PlasticsFatE Project Coordinator, Mark Morrison from Optimat (UK), commented: “PlasticsFatE and the other projects in the CUSP cluster will afford us the knowledge and tools to better understand the range of micro and nano plastics, and associated contaminants, that people are exposed to and the impacts they have on human health. In turn, this will help support companies developing and using plastics in products to make informed, safer-by-design choices”. The project will run from the 1st of April 2021 to 31st March 2025.
POLYRISK aims at unravelling the risks of microplastic and nanoplastic particles (MNP) that are ubiquitous in our environment and are likely to be entering the human body via inhalation and ingestion. The most bioavailable low-micron and nano-sized MNP pose the biggest analytical challenges or today’s analytical chemists. Existing knowledge about the adverse pro-inflammatory effects of airborne particulate matter and nanoparticles, combined with pro-inflammatory evidence of MNP exposure observed in animal models and in vitro pilot tests with human immune cells, suggests that MNP may cause immunotoxicity in humans. Occupational exposure of workers to fibrous MNP can indeed lead to granulomatous lesions, causing respiratory irritation, functional abnormalities and flock worker’s lung. Currently, human health risk assessment protocols specific to MNP are not available and key data is missing. This hampers science-based decision making.
“POLYRISK’s human risk assessment strategy will combine highly advanced sampling, sample pre-treatment and analytical methods to detect microplastic and nanoplastic particles, MNPs, in complex matrices, up-to-date fit-for-purpose hazard assessment technologies and multiple real-life human exposure scenarios. We will focus on key toxic events linked to several chronic inflammatory diseases”, said Dr. Raymond Pieters from the Utrecht University, Institute for Risk Assessment Sciences.
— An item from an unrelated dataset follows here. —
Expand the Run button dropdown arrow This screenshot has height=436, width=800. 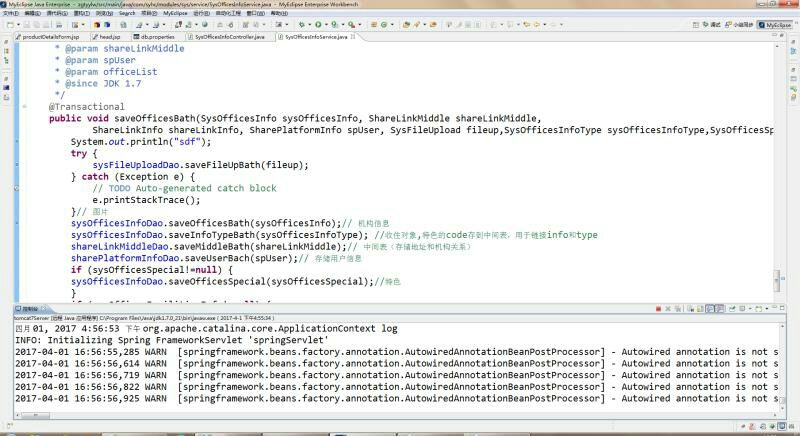pos(325,23)
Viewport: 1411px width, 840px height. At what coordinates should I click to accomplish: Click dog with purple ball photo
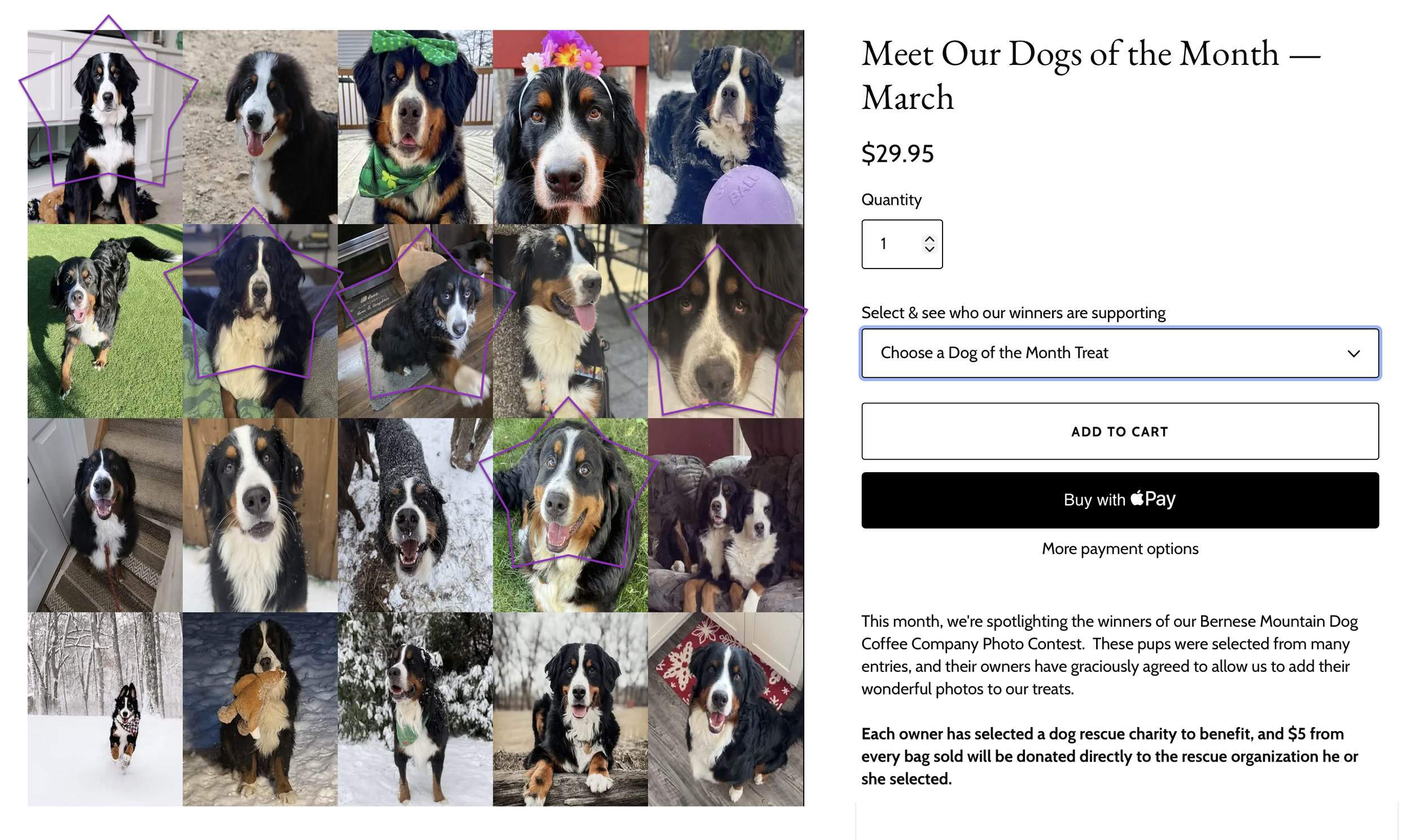(x=725, y=127)
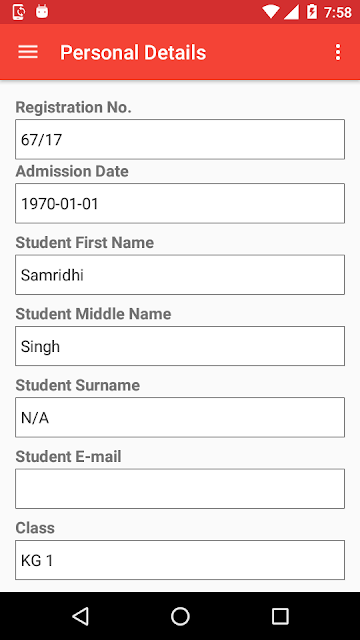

The consortium uniquely brings together 15 partners from 7 countries with interdisciplinary experience and know-how on quality-controlled chemical analyses of MNP and additives, intestinal and respiratory toxicity models, human exposure epidemiology, immunotoxicology and real-life high-exposure studies. POLYRISK’s novel human risk assessment strategy is based on mechanistic reasoning and pragmatically accommodates the complexity of the MNP toxicant class. Building with ground-breaking science, stakeholder engagement and strong communication, POLYRISK aims to rapidly reduce current MNP risk uncertainties and support EU efforts to ensure public health is adequately protected from the potential risks of MNP pollution.